Maria enfaixa o seu filho. Ele se deixa “enfaixar”, “atar”, por amor de nós, para nos trazer a verdadeira liberdade. Ele aparece enfaixado como um morto, isto é, ele assumiu a nossa mortalidade, para nos conceder a imortalidade. Maria reclina o seu filho numa manjedoura, numa cocheira, onde se alimentam o burro e o boi. Ele, vindo “inaparente”, no silêncio e na humildade, quase não é reconhecido pelos homens. O boi e o burro reconhecem o seu dono, mas os homens custam a reconhecer o seu Senhor. É que Ele aparece no brilho e no esplendor da pobreza, na finitude e fragilidade de nossa condição humana. Em vez de nascer num berço de ouro e de poder, o Rei do céu e da terra, nasce numa manjedoura, num presépio, dependendo de peitos humanos.

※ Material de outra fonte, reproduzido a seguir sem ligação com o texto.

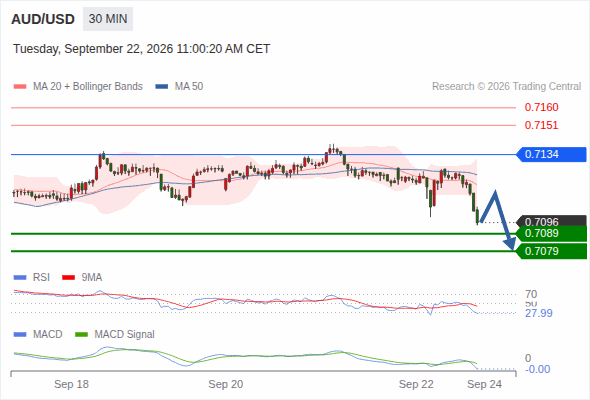Viewport: 590px width, 400px height.
Task: Click the blue MACD legend swatch
Action: pos(20,335)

São Francisco ficou enternecido e apaixonado pelo mistério da Pobreza de nosso Deus. O livreto intitulado “Sacrum Commercium” contempla a dignidade dessa Pobreza. A união pessoal do Filho de Deus com a nossa natureza humana é recordada, então, como núpcias de Deus conosco (SC n. 6). A Pobreza é exaltada e homenageada como “esposa fidelíssima de Cristo”, que esteve com ele, do ventre da Virgem Mãe e do Presépio até a Cruz. A “Senhora Pobreza” aparece, então, como o Amor-Misericórdia, que foi “revelado em pessoa no modo de ser de Jesus Cristo, pobre e humilde” (Fontes Franciscanas, Mensageiro de Santo Antônio, p. 869). “Ela é benigna, silenciosa e imensa, como o Céu e a Terra; ela abraça cuidadosa e benignamente a caminhada da passagem íngreme e estreita, cheia de perigos e aventuras, do Encontro de Amor da nossa finitude mortal com o Amor que nos amou primeiro. Amor infinito que se faz finito, recolhido, ocultando-se na gruta da Senhora Pobreza, como o Natal de um Novo Céu e Nova Terra” (Fontes Franciscanas, 869-870).

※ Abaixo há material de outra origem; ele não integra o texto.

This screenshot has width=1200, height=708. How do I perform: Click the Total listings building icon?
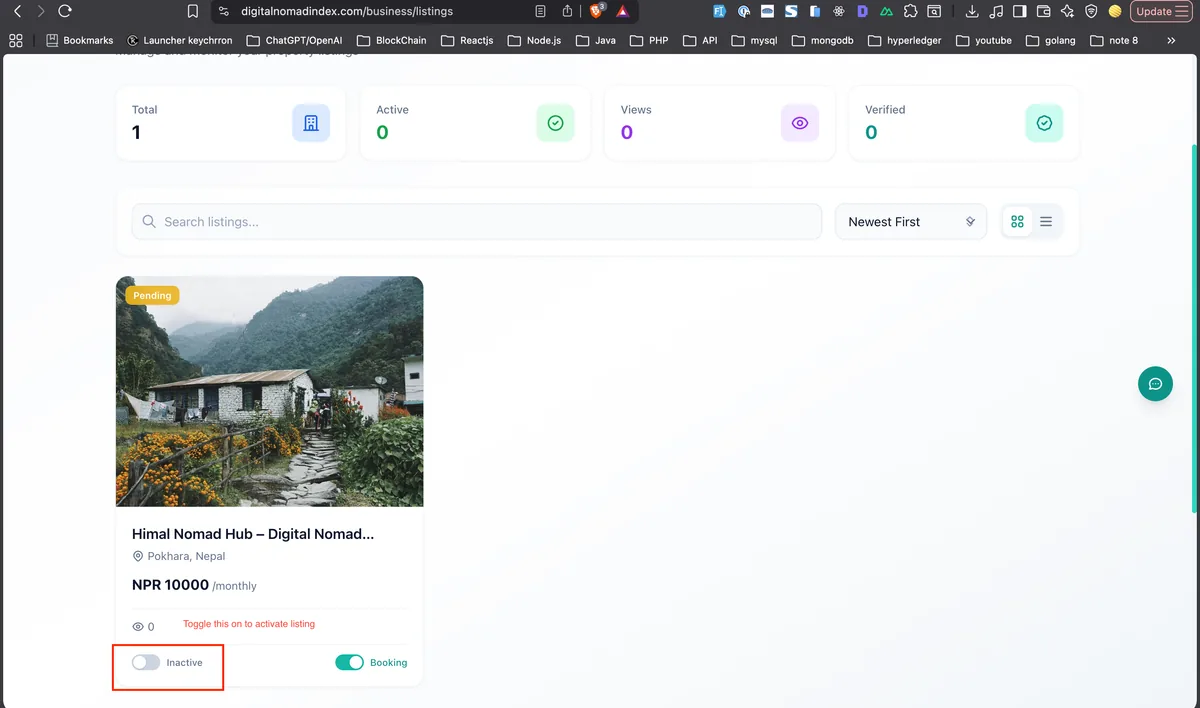[311, 122]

  1. Um anjo apareceu aos pastores vigilantes
O Natal de Deus é silencioso e sub-reptício. Ele acontece no fundo do coração daqueles que, como os pastores, vigiam na calada da noite. Vigiar, significa estar atento para não se permitir a substituição do Natal do Menino pobrezinho nascido da pobrezinha Virgem Maria (2C199) por tantos outros Natais, muitas vezes inventados apenas para satisfazer uma “espiritualidade” de consumo de “vivências” ou para acalmar a má consciência em face à miséria e à injustiça como o “Natal dos meninos de rua”, o “Natal dos velhinhos esquecidos nos asilos”, o “Natal dos presidiários” o “Natal dos desempregados”, o “Natal do Papai Noel”, o “Natal da família” etc. ou, pior ainda pelos “Natais de comilanças”, etc.
Que São Francisco de Assis seja nosso exemplo. Quando inventou o presépio em Gréccio, tinha em mente deixar que este mistério em sua força nativa, estranha, impregnada de simplicidade, pobreza e humildade, fosse recordado e redespertado nos corações dos próprios cristãos. Foi o que aconteceu. Diz-nos Tomás de Celano: “A noite ficou iluminada como o dia: era um encanto para os homens e para os animais. O povo foi chegando e se alegrou com o mistério renovado em uma alegria toda nova” (1C n. 85).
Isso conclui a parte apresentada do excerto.